Lyndon H. LaRouche, Jr.'s memo to the Milan Conference on "Debt Forgiveness and the New Bretton Woods," was written on Jan. 9, 2001, and read to the conference on Jan. 14.

I greet the conference, on the subject of Debt Relief and the New Bretton Woods" being convened at Milan's Catholic University on Jan. 14, 2000.

I think it important, for this occasion, that I emphasize that the present world financial and monetary system is now already hopelessly bankrupt in its present form. Only by putting that system, and most among its associated central banking systems into bankruptcy reorganization, could a viable form of monetary order continue to exist on this planet.

This means that the following measures must be included as an absolute precondition for the existence of viable world monetary and financial order.

  1. The cancellation of claims to the most disreputable categories of nominal debt, such as financial derivatives and junk bonds, which are to be adjudged morally as claims of the same nature as gambling debts.

  2. The freezing of principal and accruals of interest on much of the world's total debt, and forgiveness of large portions of such debt, as practical and moral considerations dictate.

  3. The reorganization of the world's monetary and financial structures in a manner consistent with the lessons of the immediate post-war decades: a new monetary system whose design is pivotted upon a system of long-term credit and trade agreements in the range of twenty to twenty-five years, at prime interest costs not in excess of between 1% and 2% simple interest per annum in agreements between sovereign national states.

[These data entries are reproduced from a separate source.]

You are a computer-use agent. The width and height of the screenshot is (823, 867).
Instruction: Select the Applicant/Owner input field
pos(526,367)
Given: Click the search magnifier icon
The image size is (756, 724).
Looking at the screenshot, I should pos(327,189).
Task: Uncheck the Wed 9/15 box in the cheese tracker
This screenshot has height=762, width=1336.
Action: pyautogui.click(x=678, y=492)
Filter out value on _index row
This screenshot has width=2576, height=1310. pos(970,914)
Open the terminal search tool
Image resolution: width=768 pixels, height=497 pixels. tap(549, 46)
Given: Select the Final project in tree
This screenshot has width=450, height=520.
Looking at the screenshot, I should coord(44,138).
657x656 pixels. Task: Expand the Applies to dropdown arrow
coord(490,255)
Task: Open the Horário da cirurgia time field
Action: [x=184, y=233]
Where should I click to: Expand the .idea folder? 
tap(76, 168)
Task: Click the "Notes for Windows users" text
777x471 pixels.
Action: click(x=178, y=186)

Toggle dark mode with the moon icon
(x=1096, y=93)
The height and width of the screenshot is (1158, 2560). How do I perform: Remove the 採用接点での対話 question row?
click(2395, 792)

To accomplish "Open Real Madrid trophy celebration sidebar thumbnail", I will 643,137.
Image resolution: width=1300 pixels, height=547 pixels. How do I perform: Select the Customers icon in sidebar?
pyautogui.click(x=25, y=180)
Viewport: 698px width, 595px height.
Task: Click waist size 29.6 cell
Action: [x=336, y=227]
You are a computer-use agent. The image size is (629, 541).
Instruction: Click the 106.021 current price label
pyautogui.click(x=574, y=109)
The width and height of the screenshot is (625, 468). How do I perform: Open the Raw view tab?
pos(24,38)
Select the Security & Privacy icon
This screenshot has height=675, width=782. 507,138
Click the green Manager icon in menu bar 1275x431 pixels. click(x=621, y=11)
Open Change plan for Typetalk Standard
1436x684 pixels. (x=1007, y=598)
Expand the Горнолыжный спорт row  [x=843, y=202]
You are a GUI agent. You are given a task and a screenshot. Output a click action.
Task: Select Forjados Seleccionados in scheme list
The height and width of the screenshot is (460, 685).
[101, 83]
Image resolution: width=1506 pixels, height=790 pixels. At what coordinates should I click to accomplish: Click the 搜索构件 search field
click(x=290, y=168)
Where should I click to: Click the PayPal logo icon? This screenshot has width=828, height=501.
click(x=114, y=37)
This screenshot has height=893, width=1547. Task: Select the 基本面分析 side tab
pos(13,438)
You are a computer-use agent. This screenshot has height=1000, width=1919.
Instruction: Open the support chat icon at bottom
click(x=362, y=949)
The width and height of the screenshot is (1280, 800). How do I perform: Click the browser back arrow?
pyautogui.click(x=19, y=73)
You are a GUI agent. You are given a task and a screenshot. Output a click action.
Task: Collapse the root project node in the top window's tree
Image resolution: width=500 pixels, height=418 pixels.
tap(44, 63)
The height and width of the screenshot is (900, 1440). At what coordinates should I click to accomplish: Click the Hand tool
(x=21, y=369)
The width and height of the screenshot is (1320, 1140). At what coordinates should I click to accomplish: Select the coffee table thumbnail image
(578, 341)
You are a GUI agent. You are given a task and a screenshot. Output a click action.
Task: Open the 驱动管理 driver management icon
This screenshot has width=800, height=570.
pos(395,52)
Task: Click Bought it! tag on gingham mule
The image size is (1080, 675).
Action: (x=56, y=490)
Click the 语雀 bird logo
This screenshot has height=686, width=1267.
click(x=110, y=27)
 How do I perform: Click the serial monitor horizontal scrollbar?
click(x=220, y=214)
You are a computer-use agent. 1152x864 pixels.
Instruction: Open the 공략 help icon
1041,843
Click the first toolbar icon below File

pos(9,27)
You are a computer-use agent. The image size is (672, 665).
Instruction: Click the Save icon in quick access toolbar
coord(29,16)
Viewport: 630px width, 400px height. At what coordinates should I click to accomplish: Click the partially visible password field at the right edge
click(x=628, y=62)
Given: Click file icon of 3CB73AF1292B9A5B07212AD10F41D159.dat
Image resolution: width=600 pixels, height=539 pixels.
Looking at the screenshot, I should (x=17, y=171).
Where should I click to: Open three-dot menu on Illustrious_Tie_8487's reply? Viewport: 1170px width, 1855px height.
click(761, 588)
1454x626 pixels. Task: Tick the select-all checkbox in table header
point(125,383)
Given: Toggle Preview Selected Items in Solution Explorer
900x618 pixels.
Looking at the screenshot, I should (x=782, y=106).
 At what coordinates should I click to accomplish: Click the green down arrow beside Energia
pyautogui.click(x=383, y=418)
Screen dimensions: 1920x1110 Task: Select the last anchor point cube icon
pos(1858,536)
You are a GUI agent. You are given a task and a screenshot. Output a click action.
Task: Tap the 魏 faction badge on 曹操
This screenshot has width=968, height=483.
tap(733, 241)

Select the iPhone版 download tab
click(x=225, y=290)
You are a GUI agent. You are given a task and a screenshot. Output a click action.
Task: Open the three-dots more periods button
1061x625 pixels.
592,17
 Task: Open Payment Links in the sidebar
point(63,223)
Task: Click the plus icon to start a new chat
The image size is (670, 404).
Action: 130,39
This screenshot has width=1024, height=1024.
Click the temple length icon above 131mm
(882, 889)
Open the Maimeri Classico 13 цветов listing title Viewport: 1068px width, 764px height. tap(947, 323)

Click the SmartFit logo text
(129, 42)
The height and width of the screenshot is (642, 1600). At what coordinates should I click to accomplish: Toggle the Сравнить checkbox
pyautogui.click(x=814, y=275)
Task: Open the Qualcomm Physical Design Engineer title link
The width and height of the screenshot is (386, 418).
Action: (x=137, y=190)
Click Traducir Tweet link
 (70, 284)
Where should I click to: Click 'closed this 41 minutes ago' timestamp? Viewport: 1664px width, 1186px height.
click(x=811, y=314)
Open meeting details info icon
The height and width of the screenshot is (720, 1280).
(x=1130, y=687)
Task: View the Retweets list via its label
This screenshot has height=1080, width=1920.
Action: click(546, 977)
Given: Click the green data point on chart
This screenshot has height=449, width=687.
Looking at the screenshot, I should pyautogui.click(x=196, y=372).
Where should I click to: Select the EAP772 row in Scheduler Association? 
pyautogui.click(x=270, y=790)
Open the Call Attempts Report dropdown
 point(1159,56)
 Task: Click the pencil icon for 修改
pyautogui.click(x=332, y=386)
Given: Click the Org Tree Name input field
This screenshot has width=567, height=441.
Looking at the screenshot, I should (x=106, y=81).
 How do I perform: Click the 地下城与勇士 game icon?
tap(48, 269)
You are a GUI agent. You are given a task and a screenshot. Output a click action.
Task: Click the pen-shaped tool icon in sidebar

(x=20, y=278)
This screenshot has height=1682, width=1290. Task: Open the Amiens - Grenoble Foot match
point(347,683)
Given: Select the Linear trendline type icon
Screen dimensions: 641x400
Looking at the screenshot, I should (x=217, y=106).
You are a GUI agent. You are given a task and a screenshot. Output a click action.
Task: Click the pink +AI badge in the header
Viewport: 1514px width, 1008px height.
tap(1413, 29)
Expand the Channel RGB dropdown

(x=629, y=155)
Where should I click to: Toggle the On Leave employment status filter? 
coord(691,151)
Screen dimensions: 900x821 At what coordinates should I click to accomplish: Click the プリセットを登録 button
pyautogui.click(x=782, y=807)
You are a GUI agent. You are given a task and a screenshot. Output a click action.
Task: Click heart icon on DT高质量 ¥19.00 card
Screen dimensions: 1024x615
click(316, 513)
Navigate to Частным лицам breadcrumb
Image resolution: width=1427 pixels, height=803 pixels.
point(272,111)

  4. A matching array of fixed exchange-rate parities among currencies, buttressed by capital controls, exchange controls, and financial regulation, consistent with the experience of the original Bretton Woods system's initial two decades of operation.

  5. The creation of large volumes of credit by sovereign nation-states, for the purpose of promoting those investments both essential forms of public infrastructure and related hard-commodity private investments needed to bring levels of employment and output up to levels of sustainable long-term physical-economic growth.

The great danger today, is presented by the hysterical demand, especially from implicitly self-ruined financier interests, that their financial claims be honored promptly and in full, with disregard for the effects of such demands upon the victims of such usurious policies. If such demands are not resisted by aid of the kinds of reforms I have indicated, this planet will be plunged into a protracted new dark age for humanity as a whole. By submitting to hysterical demands of such as those self-ruined financier interests, great empires of the past have been left, shattered, in the sands of the desert their empires have become. In such matters, it is the common good which must prevail.